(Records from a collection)
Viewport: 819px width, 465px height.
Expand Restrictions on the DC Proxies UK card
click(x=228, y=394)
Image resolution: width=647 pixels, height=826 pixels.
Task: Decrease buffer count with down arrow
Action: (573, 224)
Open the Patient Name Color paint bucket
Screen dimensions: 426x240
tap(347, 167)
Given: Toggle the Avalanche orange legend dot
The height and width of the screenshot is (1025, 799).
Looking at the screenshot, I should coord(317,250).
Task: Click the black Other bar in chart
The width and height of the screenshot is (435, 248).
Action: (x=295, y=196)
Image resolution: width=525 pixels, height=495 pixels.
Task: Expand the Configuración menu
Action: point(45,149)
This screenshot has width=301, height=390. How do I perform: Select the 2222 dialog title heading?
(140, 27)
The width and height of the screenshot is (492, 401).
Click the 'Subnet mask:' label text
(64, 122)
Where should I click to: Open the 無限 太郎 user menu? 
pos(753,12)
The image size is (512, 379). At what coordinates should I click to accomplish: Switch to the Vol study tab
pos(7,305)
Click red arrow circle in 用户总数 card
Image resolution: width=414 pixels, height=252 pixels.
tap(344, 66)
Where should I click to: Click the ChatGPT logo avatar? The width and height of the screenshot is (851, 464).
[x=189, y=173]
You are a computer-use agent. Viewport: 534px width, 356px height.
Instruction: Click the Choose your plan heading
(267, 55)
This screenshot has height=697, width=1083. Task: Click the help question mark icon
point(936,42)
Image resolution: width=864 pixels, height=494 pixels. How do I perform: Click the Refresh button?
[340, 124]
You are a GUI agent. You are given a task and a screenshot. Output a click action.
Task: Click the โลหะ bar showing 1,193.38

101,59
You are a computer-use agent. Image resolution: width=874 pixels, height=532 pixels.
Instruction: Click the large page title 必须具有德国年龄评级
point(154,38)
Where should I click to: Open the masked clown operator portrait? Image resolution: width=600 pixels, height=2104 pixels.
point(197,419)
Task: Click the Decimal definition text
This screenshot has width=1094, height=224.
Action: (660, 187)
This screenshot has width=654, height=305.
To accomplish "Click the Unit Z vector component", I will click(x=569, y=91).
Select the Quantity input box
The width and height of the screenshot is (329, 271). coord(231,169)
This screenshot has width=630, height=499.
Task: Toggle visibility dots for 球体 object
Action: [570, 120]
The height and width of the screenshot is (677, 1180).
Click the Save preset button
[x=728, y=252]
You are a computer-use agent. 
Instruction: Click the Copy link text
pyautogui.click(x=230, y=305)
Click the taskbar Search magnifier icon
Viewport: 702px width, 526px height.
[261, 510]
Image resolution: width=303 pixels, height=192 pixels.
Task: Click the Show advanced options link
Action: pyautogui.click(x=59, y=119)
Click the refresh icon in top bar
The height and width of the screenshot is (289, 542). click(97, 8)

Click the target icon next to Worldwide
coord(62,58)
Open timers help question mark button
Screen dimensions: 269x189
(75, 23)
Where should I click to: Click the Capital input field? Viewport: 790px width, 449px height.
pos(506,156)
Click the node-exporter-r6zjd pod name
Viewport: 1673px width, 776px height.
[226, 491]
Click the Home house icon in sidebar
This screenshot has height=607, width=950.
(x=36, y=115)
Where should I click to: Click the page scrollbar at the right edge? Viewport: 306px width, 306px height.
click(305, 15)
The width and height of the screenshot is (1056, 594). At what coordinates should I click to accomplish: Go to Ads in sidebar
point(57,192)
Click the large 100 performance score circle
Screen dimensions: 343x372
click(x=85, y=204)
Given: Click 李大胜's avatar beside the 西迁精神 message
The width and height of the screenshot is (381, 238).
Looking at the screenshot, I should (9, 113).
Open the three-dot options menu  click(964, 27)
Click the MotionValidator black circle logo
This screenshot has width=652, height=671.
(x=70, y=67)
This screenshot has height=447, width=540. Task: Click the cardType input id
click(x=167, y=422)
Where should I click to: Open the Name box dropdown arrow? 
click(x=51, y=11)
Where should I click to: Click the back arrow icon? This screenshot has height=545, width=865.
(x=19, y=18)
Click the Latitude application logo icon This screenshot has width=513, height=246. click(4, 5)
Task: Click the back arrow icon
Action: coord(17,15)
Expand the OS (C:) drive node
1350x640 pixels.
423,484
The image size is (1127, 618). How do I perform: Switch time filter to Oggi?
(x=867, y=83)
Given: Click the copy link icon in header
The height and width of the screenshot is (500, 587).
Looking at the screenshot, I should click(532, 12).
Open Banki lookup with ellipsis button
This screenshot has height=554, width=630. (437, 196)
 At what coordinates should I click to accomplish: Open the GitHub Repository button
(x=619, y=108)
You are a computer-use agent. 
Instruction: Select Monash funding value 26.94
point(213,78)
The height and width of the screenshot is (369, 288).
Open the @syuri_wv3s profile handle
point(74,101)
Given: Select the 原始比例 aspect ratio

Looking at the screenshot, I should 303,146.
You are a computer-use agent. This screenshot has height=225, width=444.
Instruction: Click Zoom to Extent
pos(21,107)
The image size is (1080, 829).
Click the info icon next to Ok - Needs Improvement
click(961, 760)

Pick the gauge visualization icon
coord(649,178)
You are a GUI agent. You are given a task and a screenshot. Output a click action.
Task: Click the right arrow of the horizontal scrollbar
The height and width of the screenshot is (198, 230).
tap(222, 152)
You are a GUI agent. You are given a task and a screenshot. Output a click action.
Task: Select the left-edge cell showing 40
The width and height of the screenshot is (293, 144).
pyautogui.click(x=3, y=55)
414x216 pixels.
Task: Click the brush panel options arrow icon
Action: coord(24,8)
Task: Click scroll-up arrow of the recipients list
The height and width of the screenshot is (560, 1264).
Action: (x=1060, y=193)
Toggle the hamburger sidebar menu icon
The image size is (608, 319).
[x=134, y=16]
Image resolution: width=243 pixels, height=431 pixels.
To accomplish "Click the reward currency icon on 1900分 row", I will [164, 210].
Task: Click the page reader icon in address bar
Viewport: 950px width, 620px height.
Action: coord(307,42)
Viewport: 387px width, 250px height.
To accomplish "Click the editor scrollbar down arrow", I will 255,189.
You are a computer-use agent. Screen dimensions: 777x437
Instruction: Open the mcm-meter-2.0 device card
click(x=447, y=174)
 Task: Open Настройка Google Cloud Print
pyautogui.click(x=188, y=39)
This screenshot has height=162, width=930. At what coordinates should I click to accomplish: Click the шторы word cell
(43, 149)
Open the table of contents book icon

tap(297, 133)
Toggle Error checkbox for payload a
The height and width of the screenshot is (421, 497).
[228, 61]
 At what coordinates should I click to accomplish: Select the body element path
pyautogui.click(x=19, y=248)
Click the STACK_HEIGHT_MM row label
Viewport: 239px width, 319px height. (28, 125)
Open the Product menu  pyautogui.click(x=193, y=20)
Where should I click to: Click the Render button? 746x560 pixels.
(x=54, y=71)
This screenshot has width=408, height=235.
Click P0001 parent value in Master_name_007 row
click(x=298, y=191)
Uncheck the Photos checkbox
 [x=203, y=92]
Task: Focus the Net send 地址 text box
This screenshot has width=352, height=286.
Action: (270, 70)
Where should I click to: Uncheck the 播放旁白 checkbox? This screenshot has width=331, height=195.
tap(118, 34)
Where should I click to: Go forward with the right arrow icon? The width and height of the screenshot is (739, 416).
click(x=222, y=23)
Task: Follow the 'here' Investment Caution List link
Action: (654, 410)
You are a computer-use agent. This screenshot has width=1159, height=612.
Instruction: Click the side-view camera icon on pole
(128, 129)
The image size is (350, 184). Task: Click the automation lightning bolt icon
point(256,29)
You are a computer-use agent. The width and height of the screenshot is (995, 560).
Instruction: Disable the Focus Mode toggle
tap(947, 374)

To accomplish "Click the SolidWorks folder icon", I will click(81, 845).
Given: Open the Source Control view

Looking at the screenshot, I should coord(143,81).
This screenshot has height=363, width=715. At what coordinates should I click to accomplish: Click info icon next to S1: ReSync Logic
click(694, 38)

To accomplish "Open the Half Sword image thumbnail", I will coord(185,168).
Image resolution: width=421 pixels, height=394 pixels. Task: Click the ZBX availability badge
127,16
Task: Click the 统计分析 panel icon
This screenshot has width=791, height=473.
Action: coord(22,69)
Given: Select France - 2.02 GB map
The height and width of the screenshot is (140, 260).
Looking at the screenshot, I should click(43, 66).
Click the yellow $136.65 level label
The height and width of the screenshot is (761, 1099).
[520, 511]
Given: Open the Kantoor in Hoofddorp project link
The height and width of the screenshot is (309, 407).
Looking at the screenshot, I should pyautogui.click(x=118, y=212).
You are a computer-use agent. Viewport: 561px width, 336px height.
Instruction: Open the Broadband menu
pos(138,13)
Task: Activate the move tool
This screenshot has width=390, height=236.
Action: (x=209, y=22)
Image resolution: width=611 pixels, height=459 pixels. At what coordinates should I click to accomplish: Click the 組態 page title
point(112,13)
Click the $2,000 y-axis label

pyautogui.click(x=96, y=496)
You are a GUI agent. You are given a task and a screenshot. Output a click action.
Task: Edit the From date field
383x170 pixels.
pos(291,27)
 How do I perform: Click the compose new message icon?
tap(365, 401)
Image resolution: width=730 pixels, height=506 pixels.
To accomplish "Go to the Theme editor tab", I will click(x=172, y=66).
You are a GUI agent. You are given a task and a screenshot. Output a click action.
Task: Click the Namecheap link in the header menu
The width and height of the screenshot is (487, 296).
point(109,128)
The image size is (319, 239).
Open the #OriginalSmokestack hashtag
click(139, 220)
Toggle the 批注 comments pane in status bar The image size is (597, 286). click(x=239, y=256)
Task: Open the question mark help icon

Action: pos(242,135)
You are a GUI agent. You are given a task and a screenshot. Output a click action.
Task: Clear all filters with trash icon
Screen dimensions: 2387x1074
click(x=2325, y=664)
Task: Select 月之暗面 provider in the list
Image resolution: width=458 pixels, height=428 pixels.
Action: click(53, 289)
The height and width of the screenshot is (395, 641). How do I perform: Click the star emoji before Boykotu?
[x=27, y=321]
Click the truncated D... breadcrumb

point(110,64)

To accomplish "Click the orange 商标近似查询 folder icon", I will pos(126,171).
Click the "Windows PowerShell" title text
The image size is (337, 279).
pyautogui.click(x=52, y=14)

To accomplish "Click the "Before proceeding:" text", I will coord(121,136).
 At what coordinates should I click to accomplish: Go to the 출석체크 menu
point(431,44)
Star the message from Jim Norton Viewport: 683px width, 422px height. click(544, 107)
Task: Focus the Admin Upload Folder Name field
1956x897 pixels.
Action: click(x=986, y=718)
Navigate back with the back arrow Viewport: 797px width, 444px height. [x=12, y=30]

### About this task
Find the count of lines in the data above where the word "editor" occurs, and write down only that count.

### Result of this task
2